Adab Dalam Melaksanakan Ziarah Kubur
Tidak hanya ibadah yang lain saja yang memiliki adab dalam pelaksanaanya. Berziarah juga memiliki beberapa ada diantaranya:
- Mengucapakan salam kepada ahli kubur (biasanya ketika datang)
- Membaca doa dan surat Al-Quran untuk ahli kubur
- Tidak menduduki ataupun menginjak kuburan
- Tidak melakukan hal syirik, seperti meminta pertolongan kepada orang yang telah meninggal
- Tidak membicarakan hal-hal duniawi yang tidak bermanfaat
- Menjaga kebersihan area kuburan (pemakaman)
Pendapat Ulama Kontemporer Mengenai Ziarah Kubur
Beberapa ulama Ahlussunnah di era kontemporer juga mengemukakan pandangan mengenai seberapa sering seseorang dapat melakukan ziarah kubur:
- Syekh Yusuf Al-Qaradhawi menyatakan bahwa ziarah kubur diperbolehkan kapan saja, termasuk setiap hari, asalkan tidak mengganggu kewajiban utama serta tidak menjadi beban bagi peziarah itu sendiri.
- Wahbah Az-Zuhaili berpendapat bahwa frekuensi ziarah kubur dapat disesuaikan dengan kebutuhan dan keadaan masing-masing individu, selama tidak bertentangan dengan syariat Islam dan tidak mendatangkan dampak negatif.
Peringatan terhadap Praktik Menyimpang dalam Ziarah Kubur
Meskipun ziarah kubur merupakan amalan yang dianjurkan, ada beberapa perilaku yang perlu dihindari karena dapat menyimpang dari ajaran Islam dan berpotensi mengarah pada kesyirikan atau bid’ah. Beberapa di antaranya adalah:
- Memohon pertolongan atau berdoa kepada orang yang telah meninggal, karena doa hanya boleh ditujukan kepada Allah.

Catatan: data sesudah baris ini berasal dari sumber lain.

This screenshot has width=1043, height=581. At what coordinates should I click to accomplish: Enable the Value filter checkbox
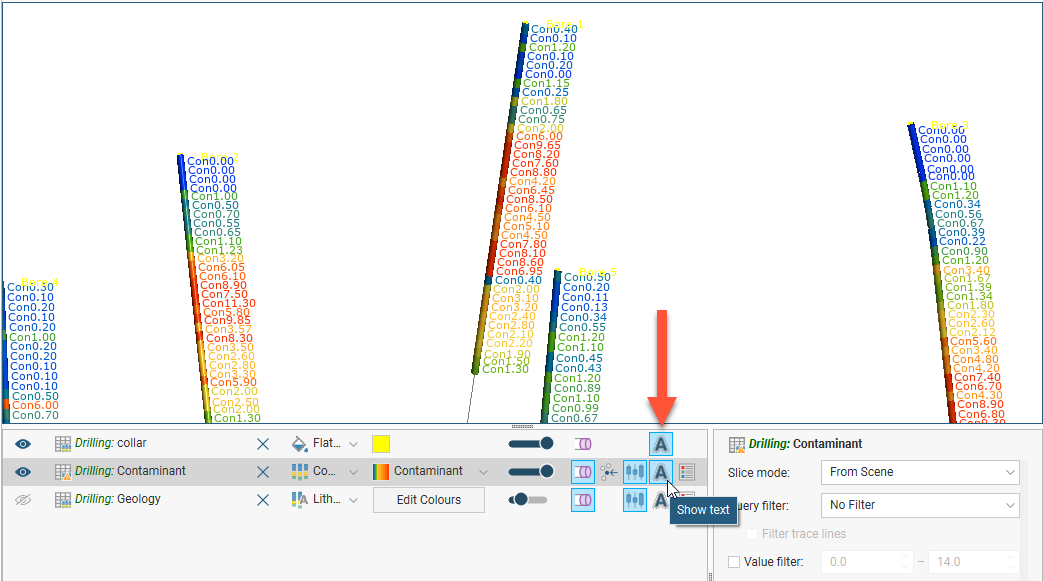(735, 562)
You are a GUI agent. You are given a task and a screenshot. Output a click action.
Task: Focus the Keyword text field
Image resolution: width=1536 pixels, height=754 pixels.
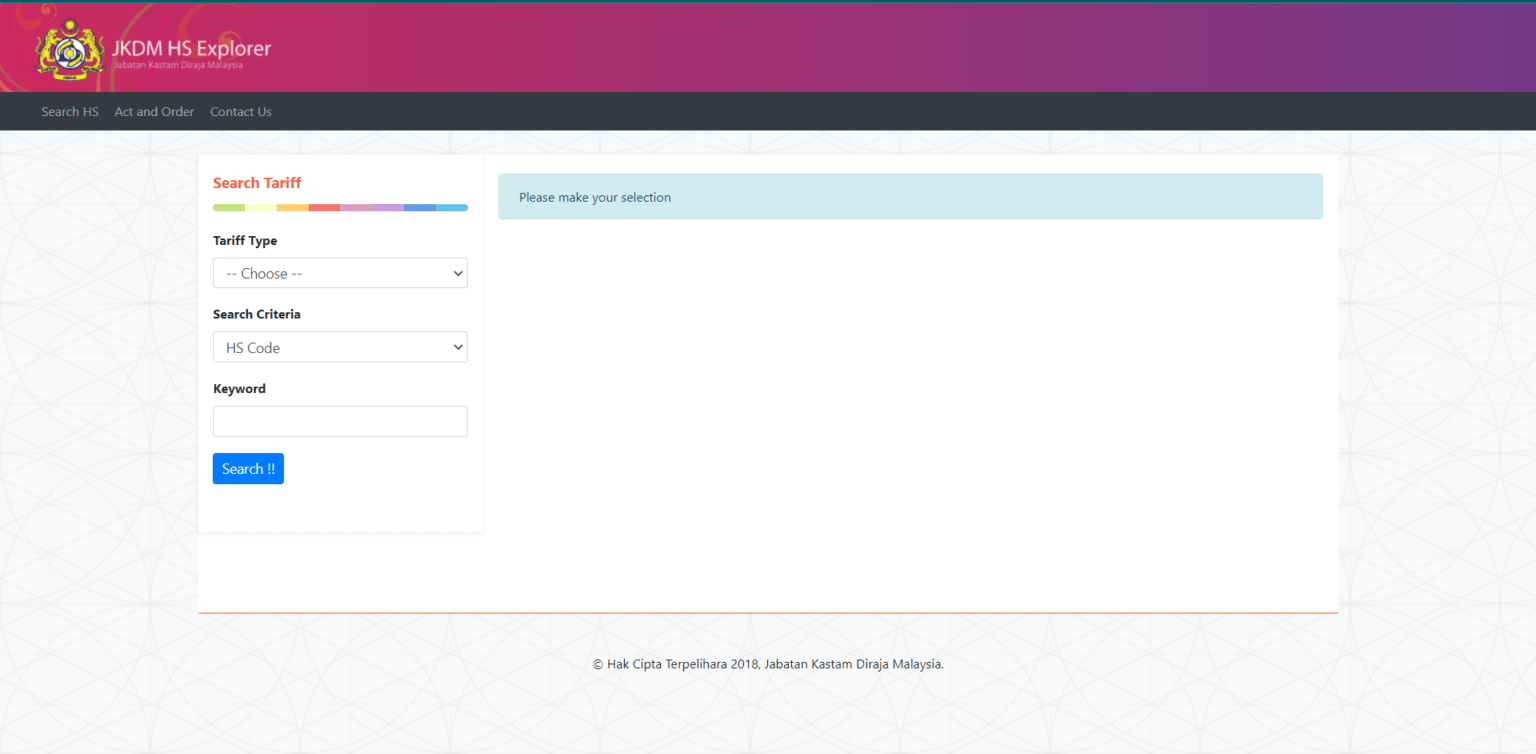(x=340, y=421)
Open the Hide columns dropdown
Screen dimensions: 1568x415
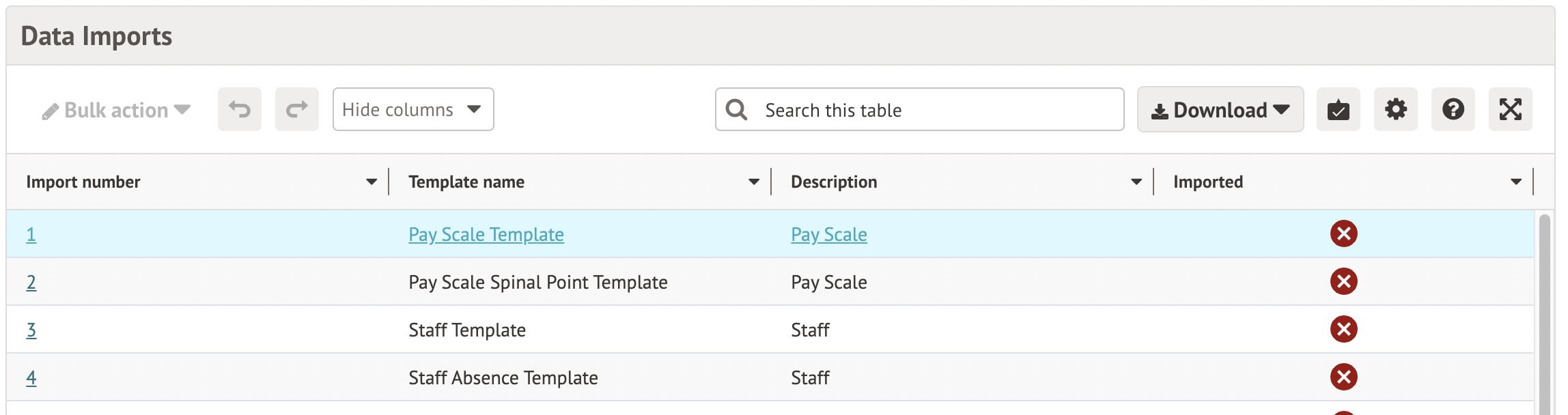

- Meyakini bahwa makam tertentu memiliki kekuatan gaib yang dapat memberikan manfaat atau mendatangkan bahaya, karena hal ini termasuk dalam keyakinan yang tidak sesuai dengan tauhid.
- Melakukan ritual-ritual yang tidak memiliki dasar dalam syariat, seperti menabur bunga dengan keyakinan tertentu atau melakukan persembahan.
- Menjadikan kuburan sebagai tempat ibadah atau membangun masjid di atasnya, karena hal ini bertentangan dengan ajaran Islam.
Rasulullah SAW telah memperingatkan kita sebagai umatnya didalam hadits yang diriwayatkan oleh Abu Dawud:
عَنْ أَبِي هُرَيْرَةَ رَضِيَ اللَّهُ عَنْهُ قَالَ: قَالَ رَسُولُ اللَّهِ صَلَّى اللَّهُ عَلَيْهِ وَسَلَّمَ: “اللَّهُمَّ لَا تَجْعَلْ قَبْرِي وَثَنًا يُعْبَدُ، لَعَنَ اللَّهُ قَوْمًا اتَّخَذُوا قُبُورَ أَنْبِيَائِهِمْ مَسَاجِدَ”
Artinya: “Dari Abu Hurairah radhiyallahu ‘anhu, ia berkata: Rasulullah shallallahu ‘alaihi wa sallam bersabda: ‘Ya Allah, janganlah Engkau jadikan kuburku sebagai berhala yang disembah. Allah melaknat suatu kaum yang menjadikan kubur nabi-nabi mereka sebagai masjid.'” (HR. Abu Dawud )
Kesimpulan
Ziarah kubur merupakan amalan yang disyariatkan dalam Islam dengan tidak ada batasan yang ketat mengenai frekuensinya, termasuk kunjungan harian.
Nilai utamanya terletak pada keikhlasan niat, penerapan adab yang sesuai tuntunan syariat, dan menghindari sikap berlebihan.
Dalam menentukan seberapa sering melakukan ziarah kubur, seorang Muslim sebaiknya mempertimbangkan beberapa aspek penting.
- Penilaian terhadap situasi pribadi, meliputi ketersediaan waktu, energi, dan kemampuan finansial.
- Memastikan bahwa praktik ziarah tidak menggeser kewajiban-kewajiban agama yang lebih fundamental.
- Menjaga keharmonisan antara persiapan untuk kehidupan akhirat dan pemenuhan tanggung jawab duniawi.
- Memastikan bahwa ziarah benar-benar memperkaya dimensi spiritual dan bukan sekadar kebiasaan kosong tanpa penghayatan.
Setiap Muslim memiliki kebebasan untuk menetapkan frekuensi ziarah yang selaras dengan kebutuhan spiritualnya, dengan tetap memerhatikan tata krama ziarah dan menghindari sikap ekstrem.
Esensi terpenting dari praktik ini adalah kemampuan untuk memetik hikmah dan pelajaran, serta menjadikannya sebagai sarana peningkatan ketakwaan kepada Allah SWT.